Task description » Among the records that follow, set down only the lines from the one containing "Task: Click the sidebar vertical scrollbar" to the one containing "Given: Switch to the General tab", both included, exactly.

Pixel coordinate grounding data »
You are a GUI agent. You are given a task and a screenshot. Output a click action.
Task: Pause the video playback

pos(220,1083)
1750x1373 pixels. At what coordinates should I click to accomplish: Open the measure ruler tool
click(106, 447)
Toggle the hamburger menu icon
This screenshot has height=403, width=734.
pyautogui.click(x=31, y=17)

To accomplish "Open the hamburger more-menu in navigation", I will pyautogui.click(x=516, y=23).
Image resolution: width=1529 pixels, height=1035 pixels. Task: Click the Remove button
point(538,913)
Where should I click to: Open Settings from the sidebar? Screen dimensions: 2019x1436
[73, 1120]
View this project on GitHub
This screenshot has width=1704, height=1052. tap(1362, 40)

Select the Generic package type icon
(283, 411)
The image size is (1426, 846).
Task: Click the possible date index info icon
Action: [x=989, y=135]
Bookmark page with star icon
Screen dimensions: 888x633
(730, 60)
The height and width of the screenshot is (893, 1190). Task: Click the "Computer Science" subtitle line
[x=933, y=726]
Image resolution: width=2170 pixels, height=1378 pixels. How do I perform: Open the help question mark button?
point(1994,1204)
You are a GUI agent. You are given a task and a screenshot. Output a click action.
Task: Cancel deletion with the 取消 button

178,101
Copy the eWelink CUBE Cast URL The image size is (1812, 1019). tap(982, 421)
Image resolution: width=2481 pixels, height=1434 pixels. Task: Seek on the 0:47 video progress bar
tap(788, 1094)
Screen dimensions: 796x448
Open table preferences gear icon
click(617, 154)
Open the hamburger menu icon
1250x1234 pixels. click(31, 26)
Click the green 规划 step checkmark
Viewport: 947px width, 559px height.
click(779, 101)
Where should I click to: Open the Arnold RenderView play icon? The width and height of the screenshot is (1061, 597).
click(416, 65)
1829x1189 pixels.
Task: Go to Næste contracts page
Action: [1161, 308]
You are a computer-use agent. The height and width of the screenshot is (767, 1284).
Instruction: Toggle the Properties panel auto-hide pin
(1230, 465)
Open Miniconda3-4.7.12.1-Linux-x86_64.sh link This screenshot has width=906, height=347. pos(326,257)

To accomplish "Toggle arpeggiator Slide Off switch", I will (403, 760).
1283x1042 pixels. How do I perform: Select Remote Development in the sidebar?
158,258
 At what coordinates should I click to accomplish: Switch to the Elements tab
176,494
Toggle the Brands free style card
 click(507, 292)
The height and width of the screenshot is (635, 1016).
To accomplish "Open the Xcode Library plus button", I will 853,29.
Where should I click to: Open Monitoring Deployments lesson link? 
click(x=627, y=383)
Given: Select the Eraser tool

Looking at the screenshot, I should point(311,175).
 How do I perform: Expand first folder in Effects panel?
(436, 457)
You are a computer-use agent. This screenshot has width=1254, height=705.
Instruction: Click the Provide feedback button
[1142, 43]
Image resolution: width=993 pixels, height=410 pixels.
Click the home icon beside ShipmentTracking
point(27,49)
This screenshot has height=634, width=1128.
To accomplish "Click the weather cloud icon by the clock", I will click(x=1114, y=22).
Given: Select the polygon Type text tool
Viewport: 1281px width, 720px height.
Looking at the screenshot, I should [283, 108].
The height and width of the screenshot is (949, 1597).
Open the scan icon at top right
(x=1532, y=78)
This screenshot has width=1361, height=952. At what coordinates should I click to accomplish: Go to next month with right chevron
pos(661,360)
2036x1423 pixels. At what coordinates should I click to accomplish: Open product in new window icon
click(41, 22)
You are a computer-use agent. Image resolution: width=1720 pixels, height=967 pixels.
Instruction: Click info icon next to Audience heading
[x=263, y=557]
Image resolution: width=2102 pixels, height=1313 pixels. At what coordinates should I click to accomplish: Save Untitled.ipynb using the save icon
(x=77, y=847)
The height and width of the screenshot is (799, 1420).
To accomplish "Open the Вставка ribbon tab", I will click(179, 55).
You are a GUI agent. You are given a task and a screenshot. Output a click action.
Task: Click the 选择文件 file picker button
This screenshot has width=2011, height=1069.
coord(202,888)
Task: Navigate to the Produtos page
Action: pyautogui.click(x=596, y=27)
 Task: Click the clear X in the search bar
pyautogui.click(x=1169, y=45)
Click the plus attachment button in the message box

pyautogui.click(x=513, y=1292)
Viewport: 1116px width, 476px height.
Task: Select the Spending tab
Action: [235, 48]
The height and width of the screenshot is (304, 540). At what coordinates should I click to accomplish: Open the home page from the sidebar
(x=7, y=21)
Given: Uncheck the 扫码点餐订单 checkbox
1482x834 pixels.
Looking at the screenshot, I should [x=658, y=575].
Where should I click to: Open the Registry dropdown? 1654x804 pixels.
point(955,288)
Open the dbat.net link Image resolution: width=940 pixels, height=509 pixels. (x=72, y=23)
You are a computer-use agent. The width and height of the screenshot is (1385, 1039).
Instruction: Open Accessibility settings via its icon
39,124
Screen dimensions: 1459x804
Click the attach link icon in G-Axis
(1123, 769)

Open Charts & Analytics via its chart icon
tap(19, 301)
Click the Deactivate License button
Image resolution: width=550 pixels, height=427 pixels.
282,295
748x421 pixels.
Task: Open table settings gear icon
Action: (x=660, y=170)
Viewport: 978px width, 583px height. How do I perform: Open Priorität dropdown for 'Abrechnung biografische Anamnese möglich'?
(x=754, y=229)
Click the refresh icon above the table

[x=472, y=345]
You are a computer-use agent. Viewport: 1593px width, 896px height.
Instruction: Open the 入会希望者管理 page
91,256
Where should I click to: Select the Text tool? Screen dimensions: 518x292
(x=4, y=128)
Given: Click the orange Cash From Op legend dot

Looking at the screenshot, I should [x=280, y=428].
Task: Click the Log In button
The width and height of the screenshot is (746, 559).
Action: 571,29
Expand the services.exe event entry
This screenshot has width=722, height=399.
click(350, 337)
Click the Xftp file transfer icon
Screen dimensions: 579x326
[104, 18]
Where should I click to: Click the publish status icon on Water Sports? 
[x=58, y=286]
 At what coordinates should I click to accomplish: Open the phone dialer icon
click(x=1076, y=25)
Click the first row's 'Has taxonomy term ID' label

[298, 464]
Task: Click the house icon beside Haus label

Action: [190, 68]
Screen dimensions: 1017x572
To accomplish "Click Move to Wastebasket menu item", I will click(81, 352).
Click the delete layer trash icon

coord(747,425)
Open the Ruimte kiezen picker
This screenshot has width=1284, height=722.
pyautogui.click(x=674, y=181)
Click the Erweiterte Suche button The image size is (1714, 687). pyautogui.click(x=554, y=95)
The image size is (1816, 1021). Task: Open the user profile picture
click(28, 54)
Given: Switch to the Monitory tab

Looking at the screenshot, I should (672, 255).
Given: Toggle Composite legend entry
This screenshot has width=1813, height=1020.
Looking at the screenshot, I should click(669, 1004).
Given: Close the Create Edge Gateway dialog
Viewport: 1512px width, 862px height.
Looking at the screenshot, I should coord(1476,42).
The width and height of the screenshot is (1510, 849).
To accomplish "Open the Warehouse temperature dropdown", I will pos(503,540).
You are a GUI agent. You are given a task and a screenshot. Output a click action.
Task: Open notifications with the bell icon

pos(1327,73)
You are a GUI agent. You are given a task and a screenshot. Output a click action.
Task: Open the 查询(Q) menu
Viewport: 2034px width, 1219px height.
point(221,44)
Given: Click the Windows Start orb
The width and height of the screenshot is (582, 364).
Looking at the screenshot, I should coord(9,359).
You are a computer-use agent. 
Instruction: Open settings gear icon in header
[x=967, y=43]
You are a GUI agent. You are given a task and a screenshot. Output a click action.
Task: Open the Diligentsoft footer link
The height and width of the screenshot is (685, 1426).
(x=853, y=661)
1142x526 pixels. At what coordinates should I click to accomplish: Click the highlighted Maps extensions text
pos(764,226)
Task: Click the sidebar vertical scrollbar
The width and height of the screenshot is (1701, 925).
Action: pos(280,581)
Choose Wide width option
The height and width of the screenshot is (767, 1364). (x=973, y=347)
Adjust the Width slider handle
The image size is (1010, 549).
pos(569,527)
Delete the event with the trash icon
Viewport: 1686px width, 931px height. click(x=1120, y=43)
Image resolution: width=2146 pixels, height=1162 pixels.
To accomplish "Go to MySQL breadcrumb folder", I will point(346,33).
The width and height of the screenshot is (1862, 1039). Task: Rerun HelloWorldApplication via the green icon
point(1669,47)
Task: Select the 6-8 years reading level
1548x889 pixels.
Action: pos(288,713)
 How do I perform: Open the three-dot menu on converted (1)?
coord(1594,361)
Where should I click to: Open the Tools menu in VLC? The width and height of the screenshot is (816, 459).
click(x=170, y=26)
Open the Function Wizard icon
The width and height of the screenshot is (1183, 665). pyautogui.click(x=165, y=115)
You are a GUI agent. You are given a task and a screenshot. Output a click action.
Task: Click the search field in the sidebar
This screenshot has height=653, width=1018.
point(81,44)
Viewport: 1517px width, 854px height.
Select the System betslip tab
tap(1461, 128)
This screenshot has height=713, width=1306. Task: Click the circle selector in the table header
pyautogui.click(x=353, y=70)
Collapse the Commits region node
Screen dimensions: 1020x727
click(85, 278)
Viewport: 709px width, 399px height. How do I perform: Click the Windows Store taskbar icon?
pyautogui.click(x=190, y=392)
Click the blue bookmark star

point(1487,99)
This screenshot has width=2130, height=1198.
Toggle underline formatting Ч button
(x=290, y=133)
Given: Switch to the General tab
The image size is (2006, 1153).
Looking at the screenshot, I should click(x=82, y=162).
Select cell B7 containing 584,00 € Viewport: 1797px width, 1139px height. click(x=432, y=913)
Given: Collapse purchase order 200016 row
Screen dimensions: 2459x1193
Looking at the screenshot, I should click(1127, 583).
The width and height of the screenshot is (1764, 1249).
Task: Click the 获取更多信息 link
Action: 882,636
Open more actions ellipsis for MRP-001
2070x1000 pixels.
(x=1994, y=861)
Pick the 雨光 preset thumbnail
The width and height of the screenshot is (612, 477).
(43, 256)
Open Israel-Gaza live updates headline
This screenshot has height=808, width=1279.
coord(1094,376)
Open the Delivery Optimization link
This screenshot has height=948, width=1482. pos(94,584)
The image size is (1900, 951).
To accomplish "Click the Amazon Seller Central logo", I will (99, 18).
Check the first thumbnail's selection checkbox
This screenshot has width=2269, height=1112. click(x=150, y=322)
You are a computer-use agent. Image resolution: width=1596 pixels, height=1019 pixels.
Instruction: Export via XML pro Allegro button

Answer to this problem »
Task: Click the sidebar vertical scrollbar
The width and height of the screenshot is (1701, 925).
Action: pos(280,581)
Choose Wide width option
The height and width of the screenshot is (767, 1364). (x=973, y=347)
Adjust the Width slider handle
The image size is (1010, 549).
pos(569,527)
Delete the event with the trash icon
Viewport: 1686px width, 931px height. click(x=1120, y=43)
Image resolution: width=2146 pixels, height=1162 pixels.
To accomplish "Go to MySQL breadcrumb folder", I will point(346,33).
The width and height of the screenshot is (1862, 1039). Task: Rerun HelloWorldApplication via the green icon
point(1669,47)
Task: Select the 6-8 years reading level
1548x889 pixels.
Action: pos(288,713)
 How do I perform: Open the three-dot menu on converted (1)?
coord(1594,361)
Where should I click to: Open the Tools menu in VLC? The width and height of the screenshot is (816, 459).
click(x=170, y=26)
Open the Function Wizard icon
The width and height of the screenshot is (1183, 665). pyautogui.click(x=165, y=115)
You are a GUI agent. You are given a task and a screenshot. Output a click action.
Task: Click the search field in the sidebar
This screenshot has height=653, width=1018.
point(81,44)
Viewport: 1517px width, 854px height.
Select the System betslip tab
tap(1461, 128)
This screenshot has height=713, width=1306. Task: Click the circle selector in the table header
pyautogui.click(x=353, y=70)
Collapse the Commits region node
Screen dimensions: 1020x727
click(85, 278)
Viewport: 709px width, 399px height. How do I perform: Click the Windows Store taskbar icon?
pyautogui.click(x=190, y=392)
Click the blue bookmark star

point(1487,99)
This screenshot has width=2130, height=1198.
Toggle underline formatting Ч button
(x=290, y=133)
Given: Switch to the General tab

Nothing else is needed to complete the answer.